Stored data

□ □ □ □ □

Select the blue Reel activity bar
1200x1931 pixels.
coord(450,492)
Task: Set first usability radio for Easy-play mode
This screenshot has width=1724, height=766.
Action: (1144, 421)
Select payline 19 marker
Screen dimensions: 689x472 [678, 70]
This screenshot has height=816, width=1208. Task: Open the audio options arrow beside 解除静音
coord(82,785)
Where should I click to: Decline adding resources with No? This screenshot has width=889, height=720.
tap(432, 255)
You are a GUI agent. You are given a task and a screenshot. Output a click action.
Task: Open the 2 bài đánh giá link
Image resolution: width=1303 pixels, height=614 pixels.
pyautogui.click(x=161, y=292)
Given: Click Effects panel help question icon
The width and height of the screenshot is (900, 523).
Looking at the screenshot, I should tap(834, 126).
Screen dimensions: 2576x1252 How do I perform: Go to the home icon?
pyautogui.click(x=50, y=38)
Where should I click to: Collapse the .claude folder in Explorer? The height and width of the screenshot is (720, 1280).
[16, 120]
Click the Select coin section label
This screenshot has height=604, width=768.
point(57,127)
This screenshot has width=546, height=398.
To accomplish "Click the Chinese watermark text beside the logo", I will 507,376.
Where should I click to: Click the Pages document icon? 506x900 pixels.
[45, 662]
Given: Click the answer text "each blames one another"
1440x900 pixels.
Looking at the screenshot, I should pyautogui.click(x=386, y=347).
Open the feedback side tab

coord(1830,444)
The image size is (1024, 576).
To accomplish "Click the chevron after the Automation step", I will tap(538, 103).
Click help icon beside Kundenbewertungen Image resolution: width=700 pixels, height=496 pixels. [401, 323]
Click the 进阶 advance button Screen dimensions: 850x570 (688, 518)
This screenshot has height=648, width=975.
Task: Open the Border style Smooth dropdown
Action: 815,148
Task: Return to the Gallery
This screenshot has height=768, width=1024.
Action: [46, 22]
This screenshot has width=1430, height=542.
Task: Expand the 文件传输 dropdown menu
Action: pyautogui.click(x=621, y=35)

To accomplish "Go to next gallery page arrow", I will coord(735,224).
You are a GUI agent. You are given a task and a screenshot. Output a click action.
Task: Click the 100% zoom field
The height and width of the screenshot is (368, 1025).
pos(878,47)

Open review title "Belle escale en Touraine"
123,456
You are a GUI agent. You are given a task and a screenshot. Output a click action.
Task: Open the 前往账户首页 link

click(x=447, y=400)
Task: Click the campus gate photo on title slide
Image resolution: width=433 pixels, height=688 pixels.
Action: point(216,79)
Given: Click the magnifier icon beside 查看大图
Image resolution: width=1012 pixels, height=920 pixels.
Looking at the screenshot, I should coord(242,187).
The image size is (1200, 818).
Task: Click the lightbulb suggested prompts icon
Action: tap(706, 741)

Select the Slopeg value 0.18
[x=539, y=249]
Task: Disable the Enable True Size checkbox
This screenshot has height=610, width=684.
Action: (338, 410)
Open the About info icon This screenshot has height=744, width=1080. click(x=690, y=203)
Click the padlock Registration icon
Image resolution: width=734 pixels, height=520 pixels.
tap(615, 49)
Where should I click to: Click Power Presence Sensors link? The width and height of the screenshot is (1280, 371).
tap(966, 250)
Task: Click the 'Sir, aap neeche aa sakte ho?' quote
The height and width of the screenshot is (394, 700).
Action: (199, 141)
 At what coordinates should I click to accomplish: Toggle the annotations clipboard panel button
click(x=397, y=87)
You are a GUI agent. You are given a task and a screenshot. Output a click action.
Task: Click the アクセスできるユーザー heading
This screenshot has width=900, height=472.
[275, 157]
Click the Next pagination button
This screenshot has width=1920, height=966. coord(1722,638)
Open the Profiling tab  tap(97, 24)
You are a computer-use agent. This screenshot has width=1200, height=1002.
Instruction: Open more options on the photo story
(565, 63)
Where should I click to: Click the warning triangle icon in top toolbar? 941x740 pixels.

□ □ □ □ □

Activity
All entries must be duplicated exactly, with none left out.

The answer
Select the blue Reel activity bar
1200x1931 pixels.
coord(450,492)
Task: Set first usability radio for Easy-play mode
This screenshot has width=1724, height=766.
Action: (1144, 421)
Select payline 19 marker
Screen dimensions: 689x472 [678, 70]
This screenshot has height=816, width=1208. Task: Open the audio options arrow beside 解除静音
coord(82,785)
Where should I click to: Decline adding resources with No? This screenshot has width=889, height=720.
tap(432, 255)
You are a GUI agent. You are given a task and a screenshot. Output a click action.
Task: Open the 2 bài đánh giá link
Image resolution: width=1303 pixels, height=614 pixels.
pyautogui.click(x=161, y=292)
Given: Click Effects panel help question icon
The width and height of the screenshot is (900, 523).
Looking at the screenshot, I should tap(834, 126).
Screen dimensions: 2576x1252 How do I perform: Go to the home icon?
pyautogui.click(x=50, y=38)
Where should I click to: Collapse the .claude folder in Explorer? The height and width of the screenshot is (720, 1280).
[16, 120]
Click the Select coin section label
This screenshot has height=604, width=768.
point(57,127)
This screenshot has width=546, height=398.
To accomplish "Click the Chinese watermark text beside the logo", I will 507,376.
Where should I click to: Click the Pages document icon? 506x900 pixels.
[45, 662]
Given: Click the answer text "each blames one another"
1440x900 pixels.
Looking at the screenshot, I should pyautogui.click(x=386, y=347).
Open the feedback side tab

coord(1830,444)
The image size is (1024, 576).
To accomplish "Click the chevron after the Automation step", I will tap(538, 103).
Click help icon beside Kundenbewertungen Image resolution: width=700 pixels, height=496 pixels. [401, 323]
Click the 进阶 advance button Screen dimensions: 850x570 (688, 518)
This screenshot has height=648, width=975.
Task: Open the Border style Smooth dropdown
Action: 815,148
Task: Return to the Gallery
This screenshot has height=768, width=1024.
Action: [46, 22]
This screenshot has width=1430, height=542.
Task: Expand the 文件传输 dropdown menu
Action: pyautogui.click(x=621, y=35)

To accomplish "Go to next gallery page arrow", I will coord(735,224).
You are a GUI agent. You are given a task and a screenshot. Output a click action.
Task: Click the 100% zoom field
The height and width of the screenshot is (368, 1025).
pos(878,47)

Open review title "Belle escale en Touraine"
123,456
You are a GUI agent. You are given a task and a screenshot. Output a click action.
Task: Open the 前往账户首页 link

click(x=447, y=400)
Task: Click the campus gate photo on title slide
Image resolution: width=433 pixels, height=688 pixels.
Action: point(216,79)
Given: Click the magnifier icon beside 查看大图
Image resolution: width=1012 pixels, height=920 pixels.
Looking at the screenshot, I should coord(242,187).
The image size is (1200, 818).
Task: Click the lightbulb suggested prompts icon
Action: tap(706, 741)

Select the Slopeg value 0.18
[x=539, y=249]
Task: Disable the Enable True Size checkbox
This screenshot has height=610, width=684.
Action: (338, 410)
Open the About info icon This screenshot has height=744, width=1080. click(x=690, y=203)
Click the padlock Registration icon
Image resolution: width=734 pixels, height=520 pixels.
tap(615, 49)
Where should I click to: Click Power Presence Sensors link? The width and height of the screenshot is (1280, 371).
tap(966, 250)
Task: Click the 'Sir, aap neeche aa sakte ho?' quote
The height and width of the screenshot is (394, 700).
Action: (199, 141)
 At what coordinates should I click to accomplish: Toggle the annotations clipboard panel button
click(x=397, y=87)
You are a GUI agent. You are given a task and a screenshot. Output a click action.
Task: Click the アクセスできるユーザー heading
This screenshot has width=900, height=472.
[275, 157]
Click the Next pagination button
This screenshot has width=1920, height=966. coord(1722,638)
Open the Profiling tab  tap(97, 24)
You are a computer-use agent. This screenshot has width=1200, height=1002.
Instruction: Open more options on the photo story
(565, 63)
Where should I click to: Click the warning triangle icon in top toolbar? 941x740 pixels.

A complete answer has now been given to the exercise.